Mark Zuckerberg has announced the forthcoming launch of a virtual universe – a metaverse – because obviously Facebook is no longer enough, and is no longer frequented by younger generations. The network has also changed its name, and is now called Meta. Nathan Devers, in Artificial Links, concretizes the project and will confront two lives, that of the great architect and that of a small user. Adrien Sterner is the wise boss of the Heaven company, creator of the Antimonde metaverse. Julien Libérat is a piano teacher and failed artist, inconsolable since his breakup with May, addicted to scrolling, evolving in the metaverse under the name of Vangel.
This is a very contemporary novel. The metaverse is not a new idea, some attempts have already seen the light of day, all of which had to cease their activity for lack of fighters. The time had not come. Nathan Devers takes root in immediate reality: his character Adrien Sterner thinks it is now time, after the experience of confinement and virtual aperitifs, to launch the Antimonde. He is not mistaken. As soon as the announcement of the opening of the site, free, Internet users register, create their avatar, and live a life of substitution in anonymity. The Heaven company’s Antimonde has the particularity of reproducing the world exactly as it is. The partnership with Google is essential: each street in each city, each path in each countryside, is faithfully reproduced in this virtual world according to data from Google Earth.
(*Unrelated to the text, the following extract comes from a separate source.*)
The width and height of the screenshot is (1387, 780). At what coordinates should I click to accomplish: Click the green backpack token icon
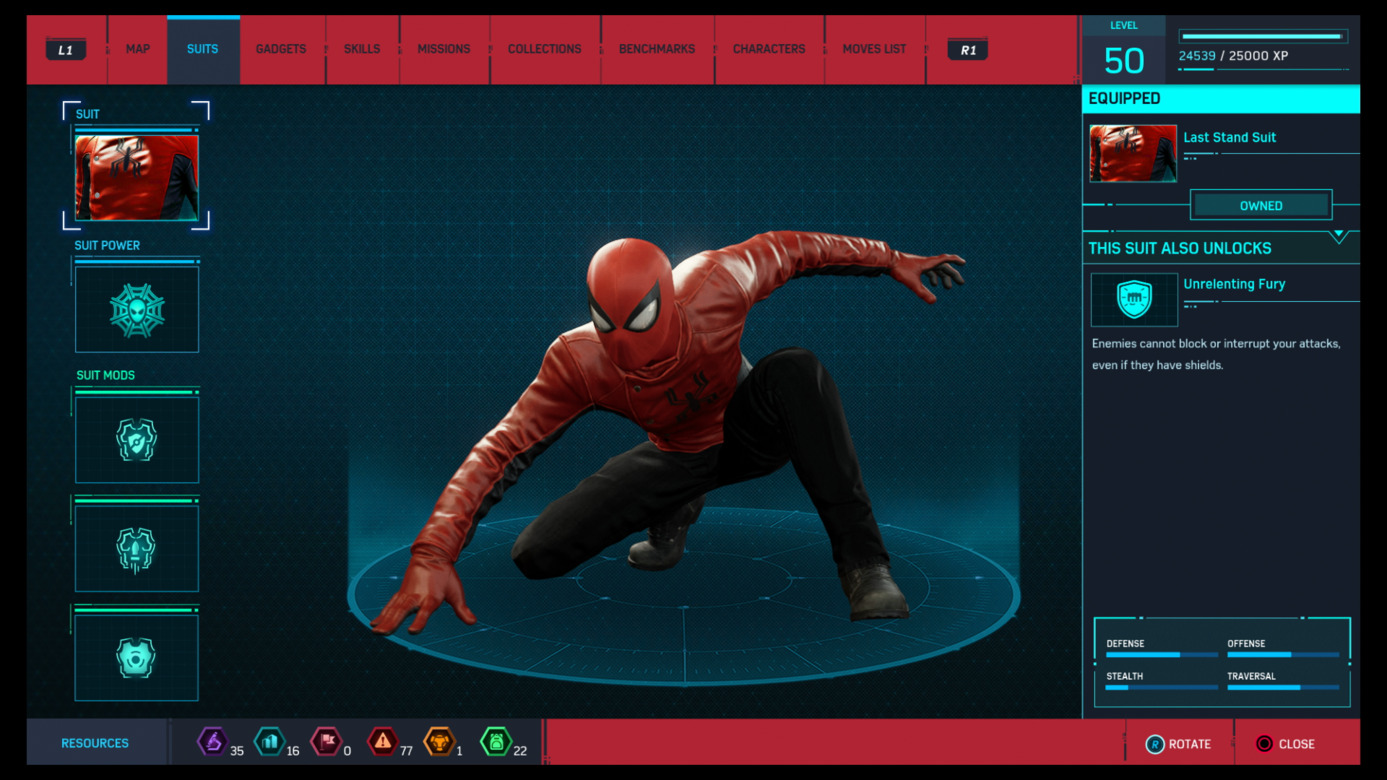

The novel is built on three parallel lives. That of Adrien Sterner, who we see evolving in the reality of the walls of his company-bunker. He manhandles – mistreats – his employees, behaves like a boss-tyrant, is inhabited by a mystical conception of the Antiworld based on the Apocalypse of Saint John and the celestial Jerusalem. That of Julien Libérat, voluntary confined in a shabby apartment in Rungis, spending his days and nights developing his avatar in the Antimonde. And that of Vangel, the avatar created by Julien Libérat, a guy with an ungrateful physique, a poet polemicist whom Adrien Sterner will transform into a star in this virtual universe.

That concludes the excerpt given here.